Francisco Javier Gómez Izquierdo

        Anoche escuché decir a un señor que “no podemos perder la perspectiva” porque “nos” encontremos con alguna denuncia falsa interpuesta por mujeres contra sus parejas o ex-parejas  masculinas. Decía el hombre que las denuncias falsas de violencia de género suponen un cero coma cero no sé cuánto conforme a una estadística que a fuerza de años repetida ya se ha convertido en verdad.

        Uno, que es un mindundi que se gana el pan conociendo las  miserias de mucha “gente”; que ha palpado el infierno en el que viven muchas mujeres sin que ningún juez tenga conocimiento y que ha descubierto lo retorcida que puede llegar a ser el alma del género humano, tanto en su variante masculina como femenina, reconozco ante el hombre que ayer hablaba en la radio del coche que he perdido la perspectiva.
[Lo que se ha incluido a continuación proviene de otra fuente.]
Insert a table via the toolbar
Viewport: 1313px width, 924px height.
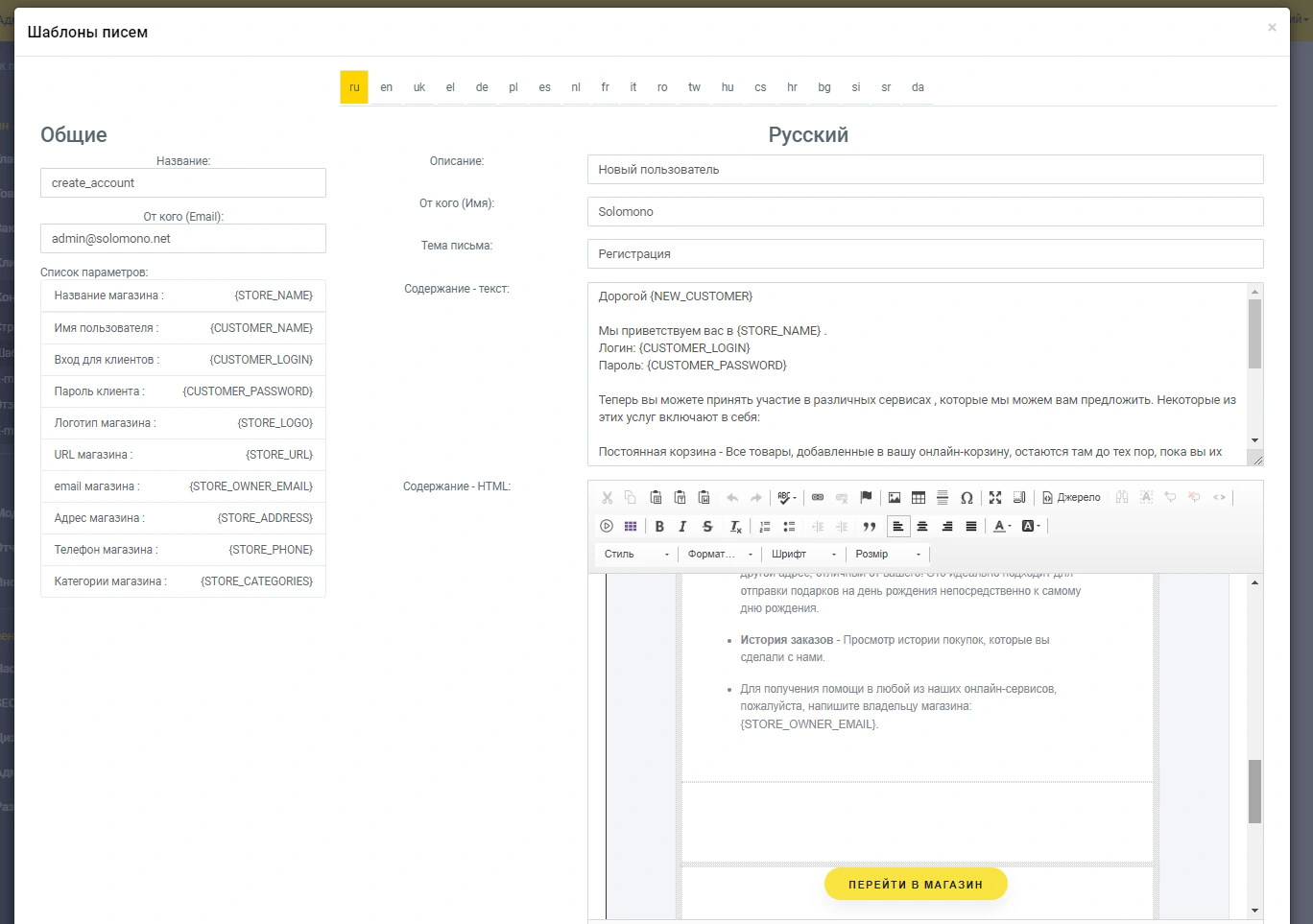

      La he perdido desde que empezó a preocuparme el fenómeno del suicido en España. Cuatro mil suicidas al año. Once cada día. Repito, ¡¡once cada día!! Y pásmense, el 80% son hombres. Tengo al suicidio como, posiblemente, uno de los mayores actos de libertad al que se llega por miedo,  depresión,  angustia, cobardía  y como creo que cada persona es un mundo, allá cada cual.
      Pierdo la perspectiva ante la violencia de género ¿? porque todas esas mujeres y hombres que viven subvencionados por defender el feminismo no mencionan para nada unas cifras que a mí, sin ir más lejos, me llama mucho la atención. 4.000 suicidios en 2014. Los del 2015 no se han publicado y como no se esté atento no nos enteraremos. No es intención mía, tengan en cuenta que no tengo título universitario y que lo poco que he aprendido me lo ha enseñado la calle y mis indisciplinadas lecturas, montar ningún tipo de polémica, pero antier un López de Granada, al que conocí, se ahorcó porque la novia le denunció por cosas que le dijo por el guasá ése.  Este septiembre a un casi quinto mío de la Demanda lo encontraron a la semana de desaparecer en el fondo de un barranco hecho un amasijo con su propio coche. Mi paisano estaba en disputa con su señora por la custodia de los hijos.  No se me tomará por loco si apuesto a que cada dos o tres días uno de los suicidas masculinos llega a tan drástica solución agobiado (maltrato psicológico, ¿no?) por diferencias con su pareja.
      
Si algún o alguna feminista llega a ver estas letras, sé que me clasificará como machista y es posible que hasta fascista del mismo modo que cuando hacen el censo de víctimas asesinadas por los cafres del machismo, cuentan como españoles el rumano que mata a “su” rumana, al chileno a su esposa chilena, al paraguayo, al argelino, al colombiano, al argentino... Les invito a que en el censo de este año, cuarenta asesinadas, entre las que hay unas pocas dudosas por si los octogenarios casi dementes pactan su muerte o si alguno de los crímenes no es como sospecha el feminismo, contabilicen los españoles asesinos de mujeres. Para evitar sorpresas es mejor que no lo hagan porque, como les he dicho,  tengo perdida la perspectiva.